§ TASK ITEM
Each entry below is to be reproduced exactly, though any pictures it holds must be omitted.

Screenshot grounding data:
====

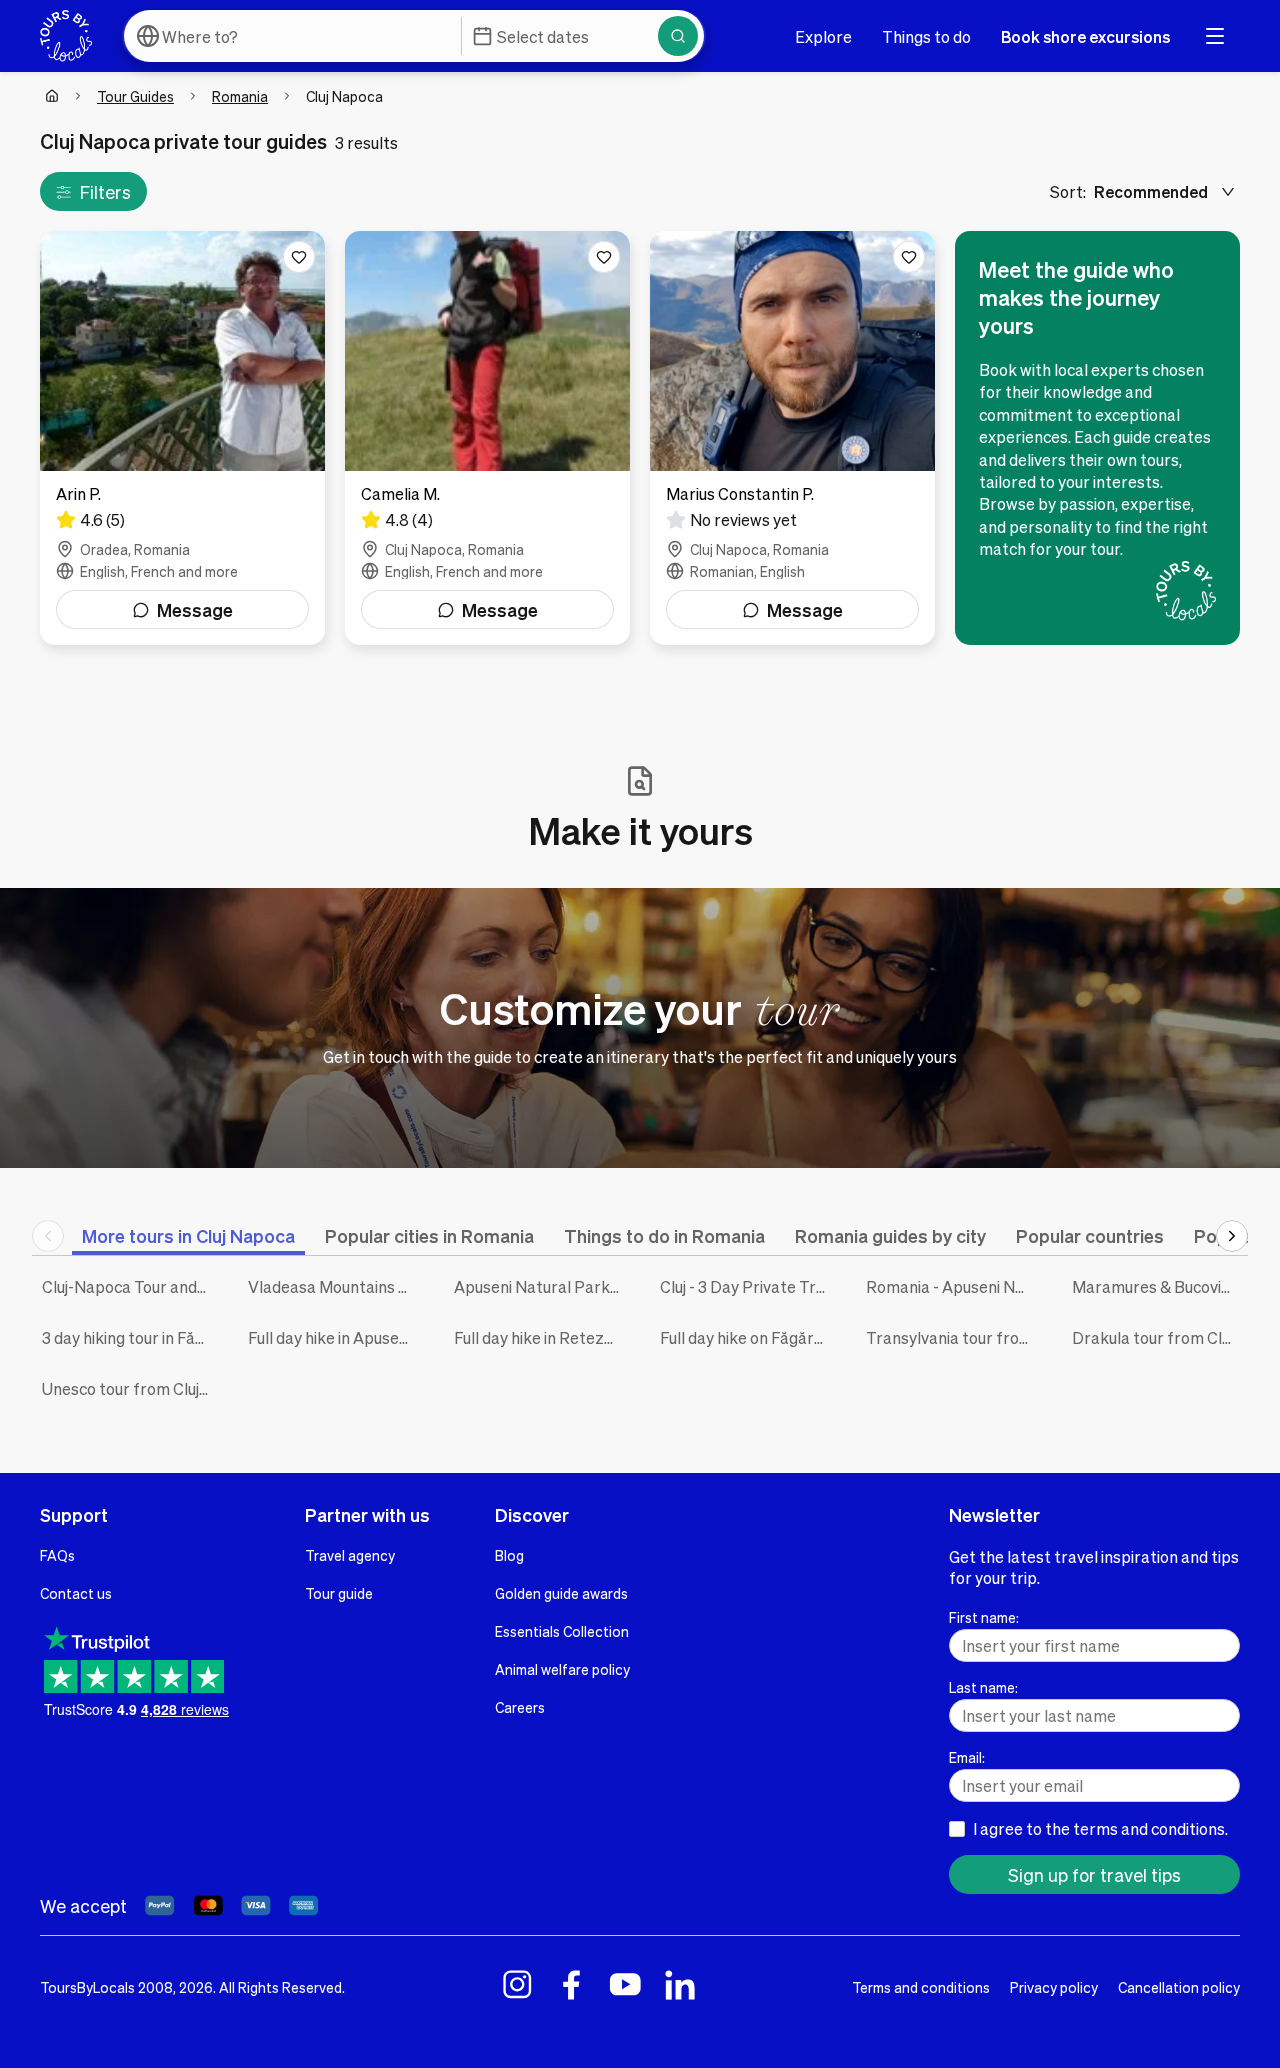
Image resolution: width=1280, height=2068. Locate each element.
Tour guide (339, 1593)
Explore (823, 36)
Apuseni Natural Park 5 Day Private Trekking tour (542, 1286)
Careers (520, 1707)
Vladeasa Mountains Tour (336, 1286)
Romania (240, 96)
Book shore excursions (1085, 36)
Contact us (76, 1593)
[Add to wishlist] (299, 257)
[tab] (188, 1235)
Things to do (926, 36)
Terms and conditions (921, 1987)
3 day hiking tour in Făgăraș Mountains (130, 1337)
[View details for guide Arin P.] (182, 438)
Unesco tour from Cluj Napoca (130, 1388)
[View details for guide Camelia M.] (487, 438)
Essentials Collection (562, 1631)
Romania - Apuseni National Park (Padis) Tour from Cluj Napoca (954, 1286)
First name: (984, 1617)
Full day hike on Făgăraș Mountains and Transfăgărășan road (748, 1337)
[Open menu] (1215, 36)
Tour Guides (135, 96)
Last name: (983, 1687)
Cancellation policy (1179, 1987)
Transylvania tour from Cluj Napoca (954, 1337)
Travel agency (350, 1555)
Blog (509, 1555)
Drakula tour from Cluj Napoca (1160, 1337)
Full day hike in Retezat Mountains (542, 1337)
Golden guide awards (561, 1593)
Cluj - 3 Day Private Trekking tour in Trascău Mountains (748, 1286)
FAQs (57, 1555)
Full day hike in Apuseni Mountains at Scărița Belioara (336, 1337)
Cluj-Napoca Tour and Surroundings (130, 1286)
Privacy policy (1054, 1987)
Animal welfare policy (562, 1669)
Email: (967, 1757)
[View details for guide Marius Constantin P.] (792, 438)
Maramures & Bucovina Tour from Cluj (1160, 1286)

====

§ ANSWER SECTION
Image resolution: width=1280, height=2068. Locate each element.
Tour guide (339, 1593)
Explore (823, 36)
Apuseni Natural Park 5 Day Private Trekking tour (542, 1286)
Careers (520, 1707)
Vladeasa Mountains Tour (336, 1286)
Romania (240, 96)
Book shore excursions (1085, 36)
Contact us (76, 1593)
[Add to wishlist] (299, 257)
[tab] (188, 1235)
Things to do (926, 36)
Terms and conditions (921, 1987)
3 day hiking tour in Făgăraș Mountains (130, 1337)
[View details for guide Arin P.] (182, 438)
Unesco tour from Cluj Napoca (130, 1388)
[View details for guide Camelia M.] (487, 438)
Essentials Collection (562, 1631)
Romania - Apuseni National Park (Padis) Tour from Cluj Napoca (954, 1286)
First name: (984, 1617)
Full day hike on Făgăraș Mountains and Transfăgărășan road (748, 1337)
[Open menu] (1215, 36)
Tour Guides (135, 96)
Last name: (983, 1687)
Cancellation policy (1179, 1987)
Transylvania tour from Cluj Napoca (954, 1337)
Travel agency (350, 1555)
Blog (509, 1555)
Drakula tour from Cluj Napoca (1160, 1337)
Full day hike in Retezat Mountains (542, 1337)
Golden guide awards (561, 1593)
Cluj - 3 Day Private Trekking tour in Trascău Mountains (748, 1286)
FAQs (57, 1555)
Full day hike in Apuseni Mountains at Scărița Belioara (336, 1337)
Cluj-Napoca Tour and Surroundings (130, 1286)
Privacy policy (1054, 1987)
Animal welfare policy (562, 1669)
Email: (967, 1757)
[View details for guide Marius Constantin P.] (792, 438)
Maramures & Bucovina Tour from Cluj (1160, 1286)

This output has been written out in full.